PennyMac Financial Services reported disappointing third quarter earnings due to a decrease in loan origination.
The Moorpark company, which produces and services U.S. residential mortgages, reported net income of $5.2 million (28 cents a share) for the third quarter ended Sept. 30 on revenue of $87.2 million. It is the company’s second earnings report since going public in May.
Analysts on average had expected net income of 39 cents a share on revenue of $109 million, according to Thomson Financial.
The company is an affiliate of publicly held mortgage REIT PennyMac Mortgage Investment Trust. Stanford Kurland, the former president of Countrywide Financial, is chief executive of both companies.
The hardest hit segment for the company was mortgage banking, where it saw a 25 percent drop in revenue from the prior quarter.
“The third quarter was challenging for the mortgage industry, and the decline in origination volumes and reduced margins had a significant impact on PennyMac Financial’s loan production businesses,” said Kurland in a prepared statement.
Shares gained 21 cents, or 1.3 percent, to close at $16.71 on the New York Stock Exchange.
PennyMac Mortgage Investment Trust reported on Wednesday falling income and revenue figures, citing rising mortgage rates that produced a decline in mortgage originations.
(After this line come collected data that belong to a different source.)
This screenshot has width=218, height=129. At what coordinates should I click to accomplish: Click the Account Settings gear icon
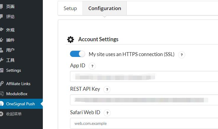click(x=70, y=39)
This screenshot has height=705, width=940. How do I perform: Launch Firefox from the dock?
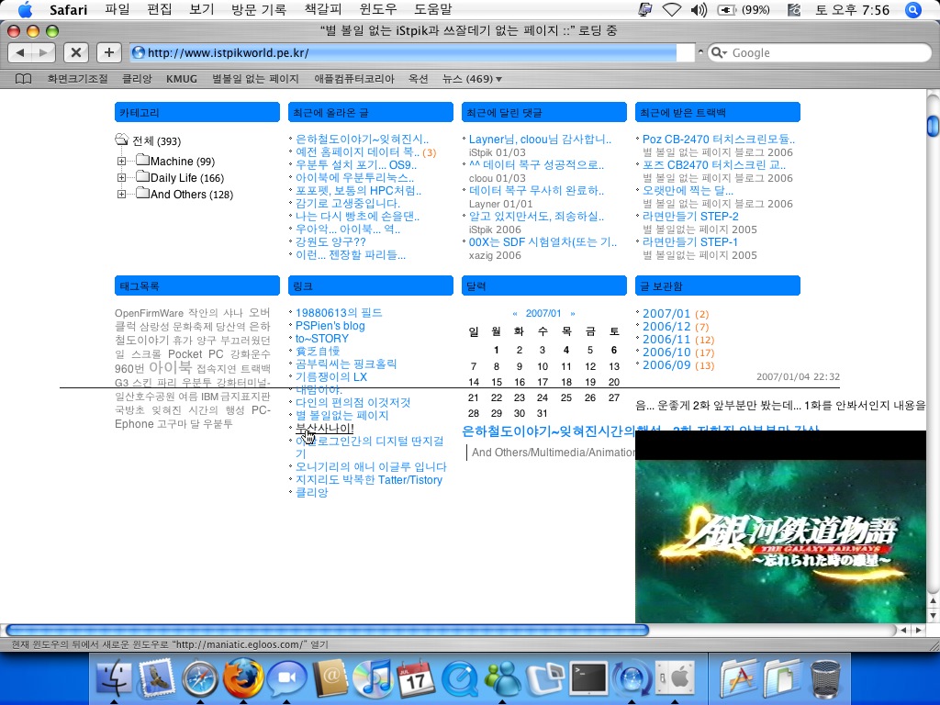coord(243,679)
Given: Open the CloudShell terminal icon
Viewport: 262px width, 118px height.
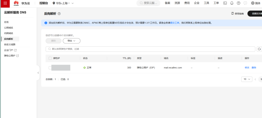Looking at the screenshot, I should (225, 3).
The Moorpark real estate investment trust posted net income of $39.7 million (57 cents a share) in the quarter ended Sept. 30, compared with $40.4 million (81 cents) in the same period a year earlier. The company’s net investment income fell 26 percent to $86 million.
The REIT primarily invests in distressed residential mortgages and other mortgage-related assets but also does correspondent lending, originating and packaging loans for sales to banks. Revenue from its correspondent lending business fell 63 percent from the second quarter to $18.9 million.
Shares lost 23 cents, or almost one percent, to close at $22.90 on the New York Stock Exchange.
Signature Group Holdings Inc. reported widening losses in its third quarter.
The Sherman Oaks company, which owns industrial supply and finance subsidiaries, reported a net loss of $5.9 million (49 cents) for the third quarter ended Sept. 30, compared to a net loss of $2.6 million (23 cents) in the same period a year earlier. Revenue fell 13 percent to $9.8 million.
Signature is the successor company to Fremont General Corp., a publicly traded insurance company that had a disastrous run in the workers’ compensation industry and later with subprime mortgages. Those troubles left the company with nearly $900 million in net operating losses that it can apply against future profits to shield them from taxes. Bouchard’s plan is to build up the company before the exemptions run out.
Shares closed up 10 cents, or almost one percent, on the over-the-counter market.